* **Apply what you read**:
**1)** According to the Foton-M satellite text, when was communication with the satellite restored?
**2)** Reproduce the passage of the Foton-M satellite text that begins at the words "The biological mission" and stops after the words "activity in space.".

─── Text segment

Wednesday, July 30, 2014

Russian Foton-M satellite Bio-Satellite Communications restored

The satellite with geckos, fruit flies, silkworm eggs, mushrooms and seeds of higher plants was launched on July 19 from the Baikonur Cosmodrome in Kazakhstan. 

Experiments on board Russia's Foton-M bio satellite will continue despite the spacecraft's failure to reach the designated orbit, the head of the spacecraft's manufacturer TsSKB-Progress said Monday.

"We are not going to start the spacecraft's thruster, and will work in the low-earth orbit."

"This won't affect the experiments, we are successfully carrying out 18 out of 24 scheduled [experiments]," TsSKB-Progress Director General Alexander Kirilin said.

Communication with the Foton-M satellite was lost on July 19 and restored on July 26. Since Saturday, scientists have been receiving stable telemetric data from the spacecraft.

A source in Roscosmos, Russia's Federal Space Agency, told RIA Novosti a total of 17 communications sessions have been conducted since July 28. The spacecraft operation is under the control of the Mission Control Center.

The agency earlier specified that the design and onboard control systems of the Foton-M enable self-sufficient operation.

The satellite with geckos, fruit flies, silkworm eggs, mushrooms and seeds of higher plants was launched on July 19 from the Baikonur Cosmodrome in Kazakhstan.

The biological mission of the Foton-M satellite includes eight experiments. The experiments involving five geckos are to monitor their reproductive activity in space.

The mission is to study the effect of weightlessness on plants and insects, and to conduct experiments on the growth of semiconductor crystals.

──────
─── Raw data

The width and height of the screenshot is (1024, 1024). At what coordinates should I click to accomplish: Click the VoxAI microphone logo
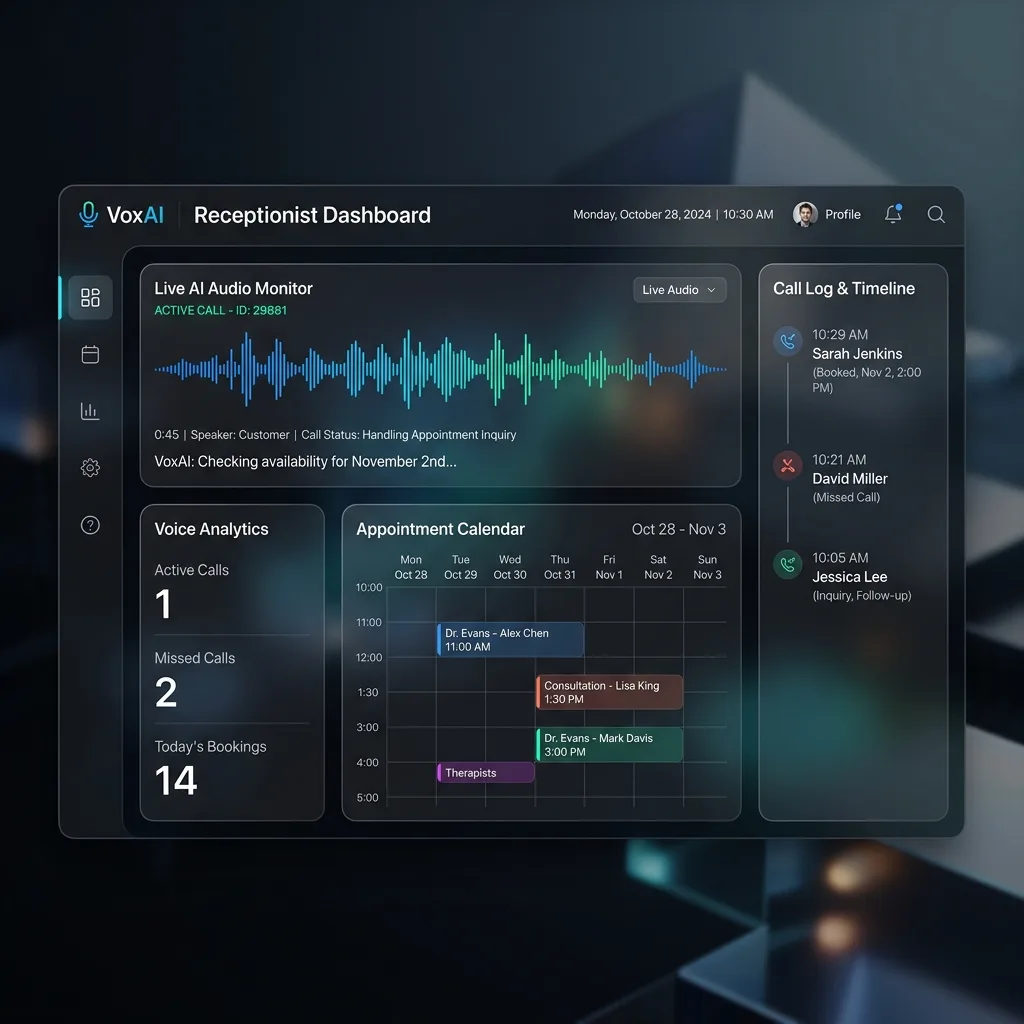[88, 214]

──────

* **Responses for each task**:
**1)** July 26

**2)**
The biological mission of the Foton-M satellite includes eight experiments. The experiments involving five geckos are to monitor their reproductive activity in space.